== Exercise goal ==
In the listing, some lines may hold the string "agent"; report how many do, as a bare number.

== Exercise material ==
##############################

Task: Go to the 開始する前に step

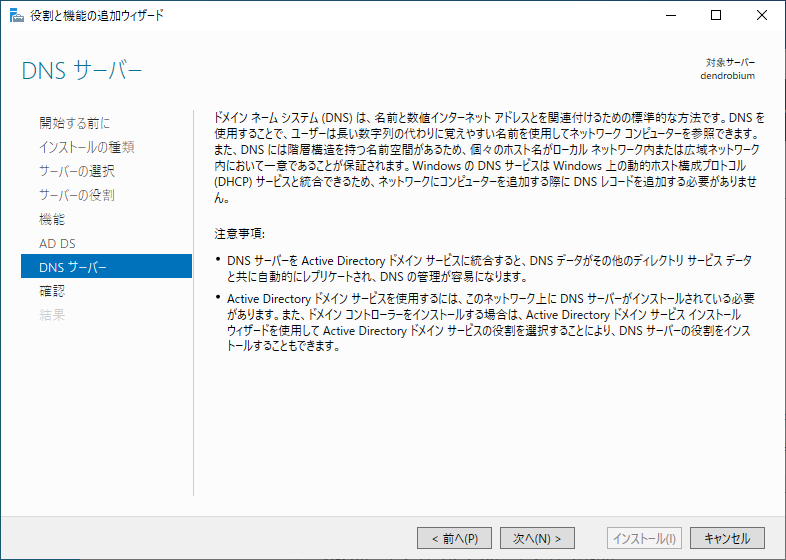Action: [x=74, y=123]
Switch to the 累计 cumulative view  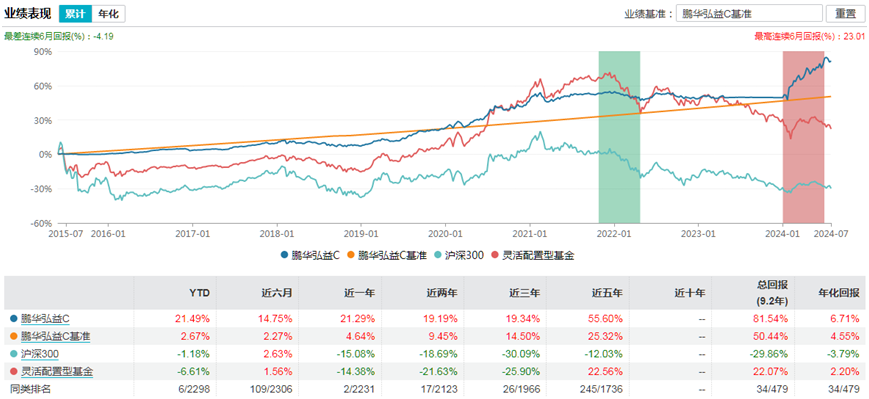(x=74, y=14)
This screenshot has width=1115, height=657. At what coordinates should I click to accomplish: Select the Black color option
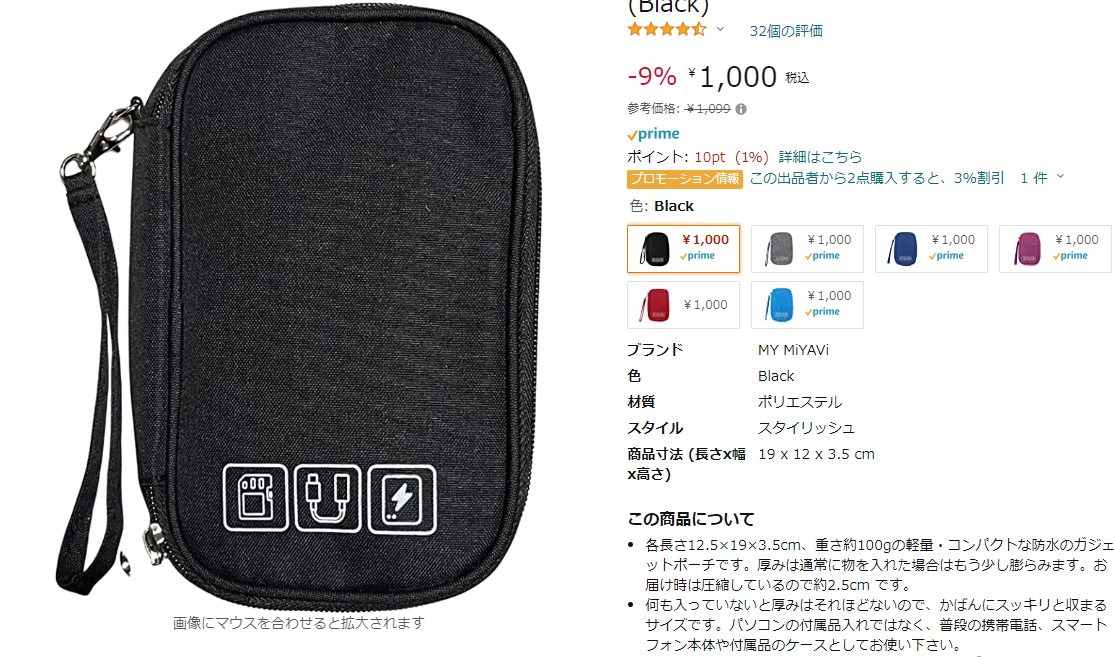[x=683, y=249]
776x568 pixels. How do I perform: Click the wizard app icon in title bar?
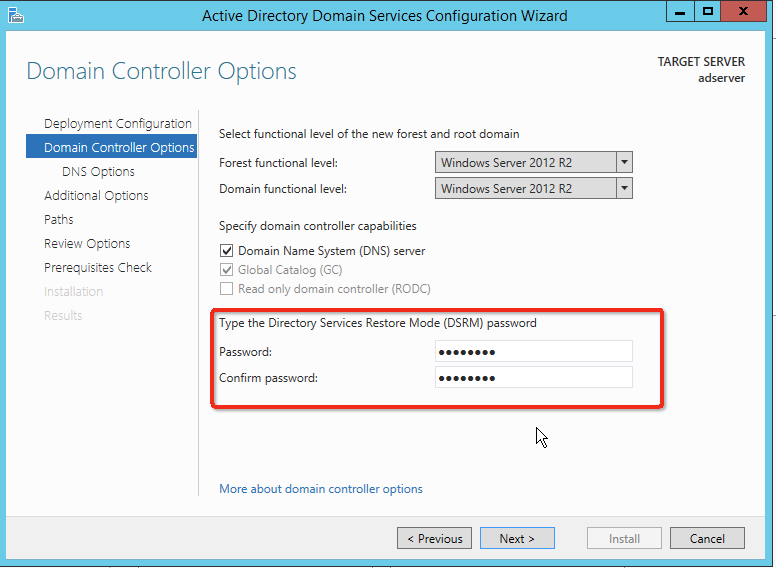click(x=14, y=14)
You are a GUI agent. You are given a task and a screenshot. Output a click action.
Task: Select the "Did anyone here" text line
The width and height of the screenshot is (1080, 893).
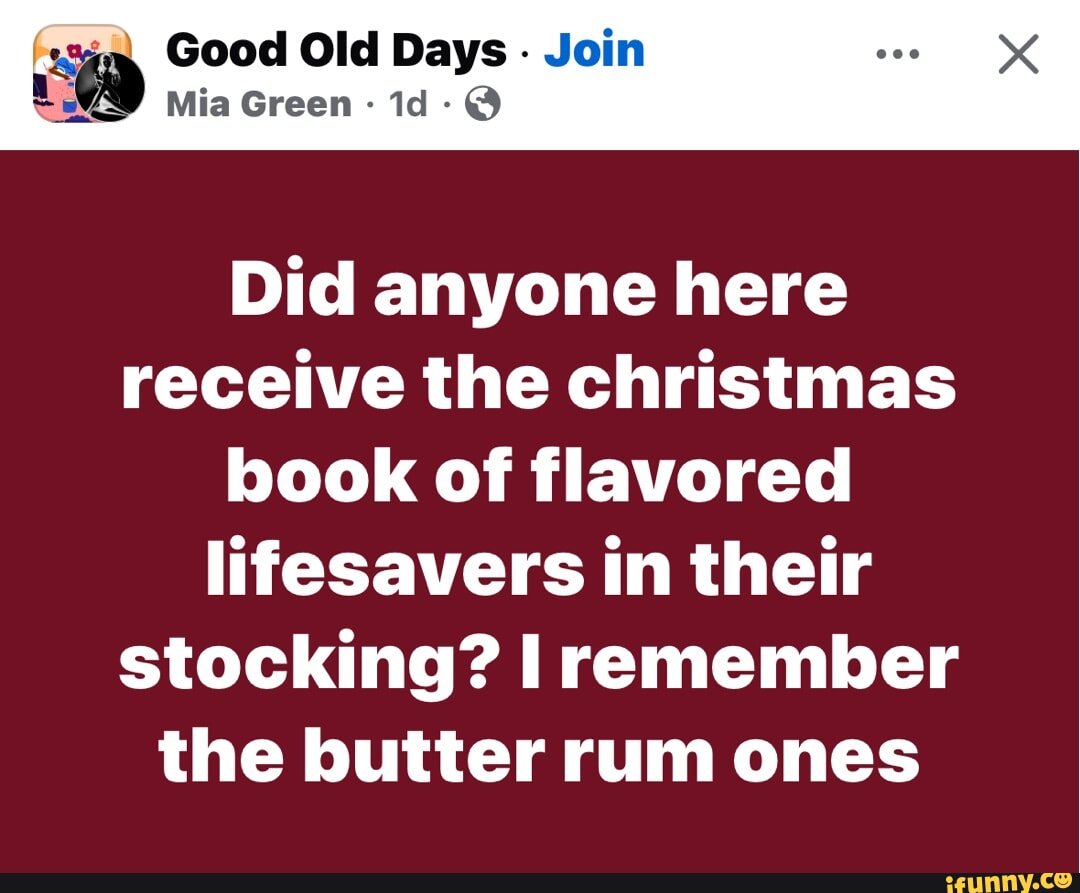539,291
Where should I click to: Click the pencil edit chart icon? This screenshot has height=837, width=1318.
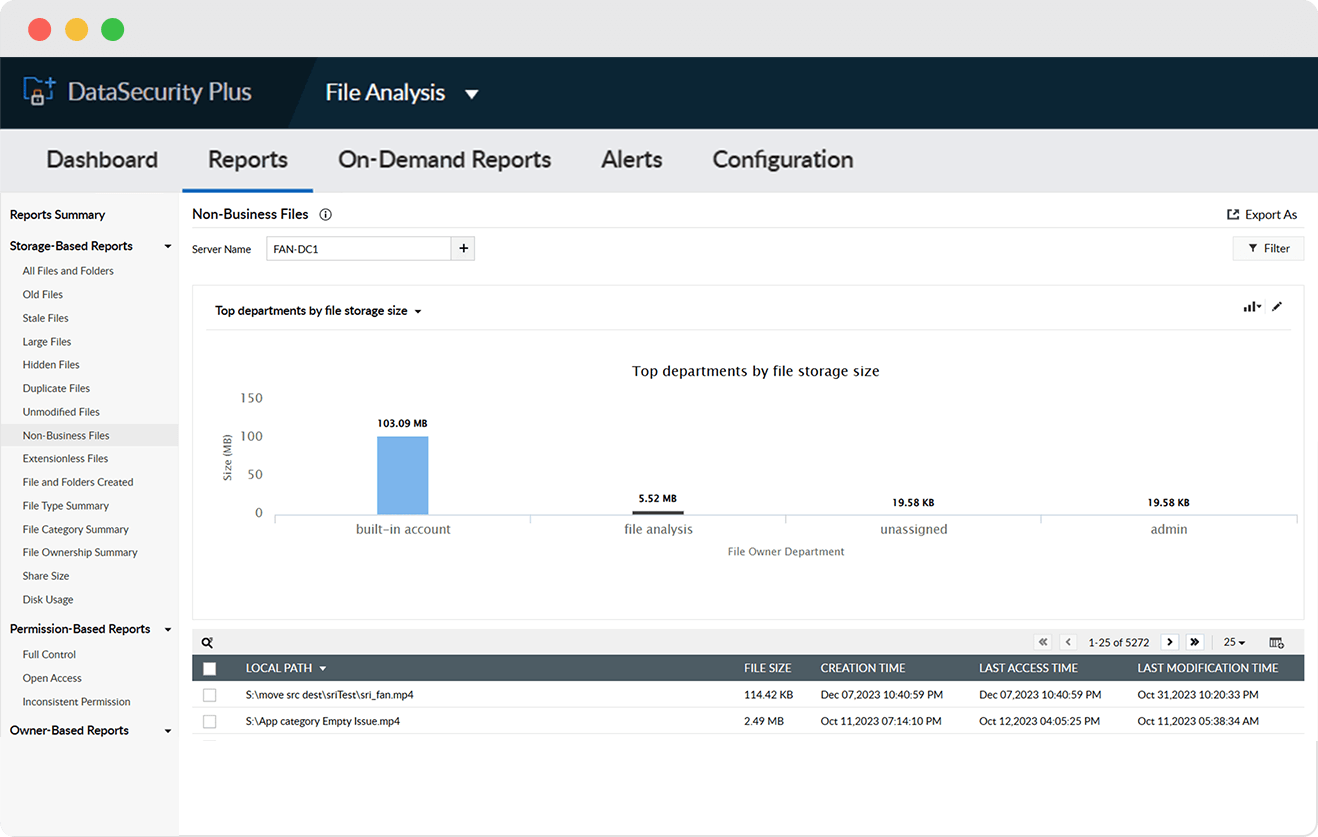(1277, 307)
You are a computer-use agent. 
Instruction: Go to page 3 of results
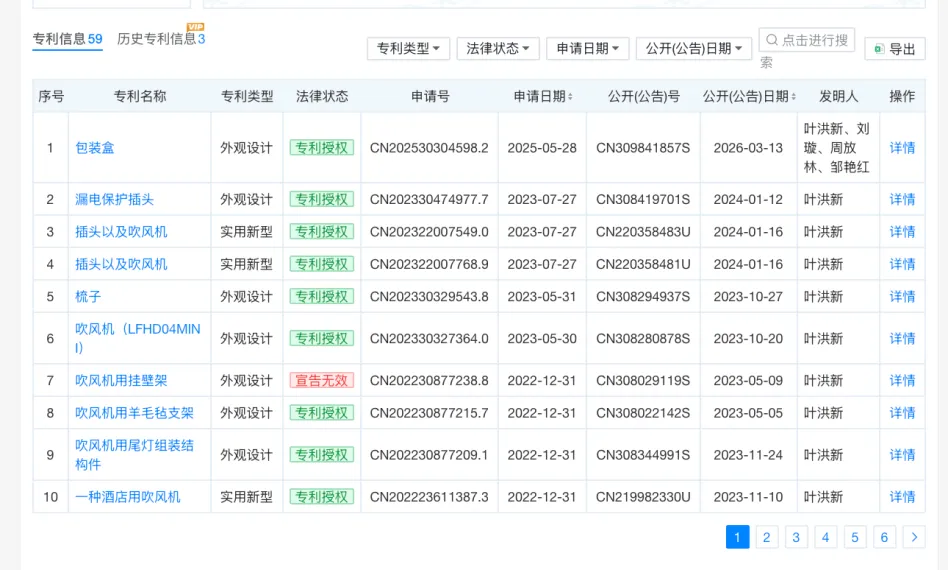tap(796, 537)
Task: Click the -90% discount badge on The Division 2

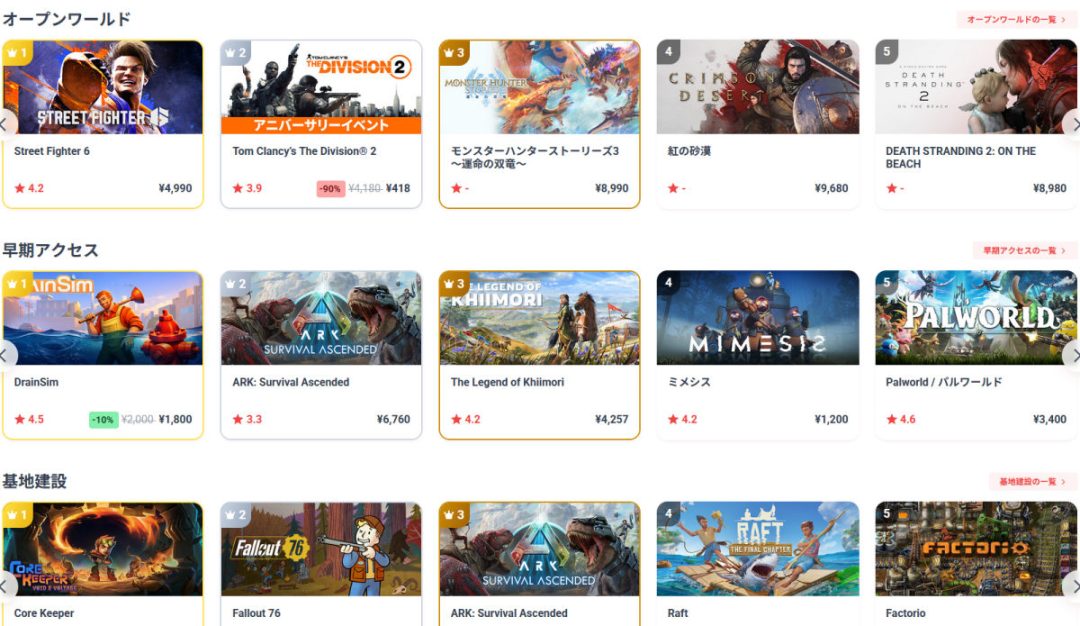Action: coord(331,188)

##############################

== Task result ==
2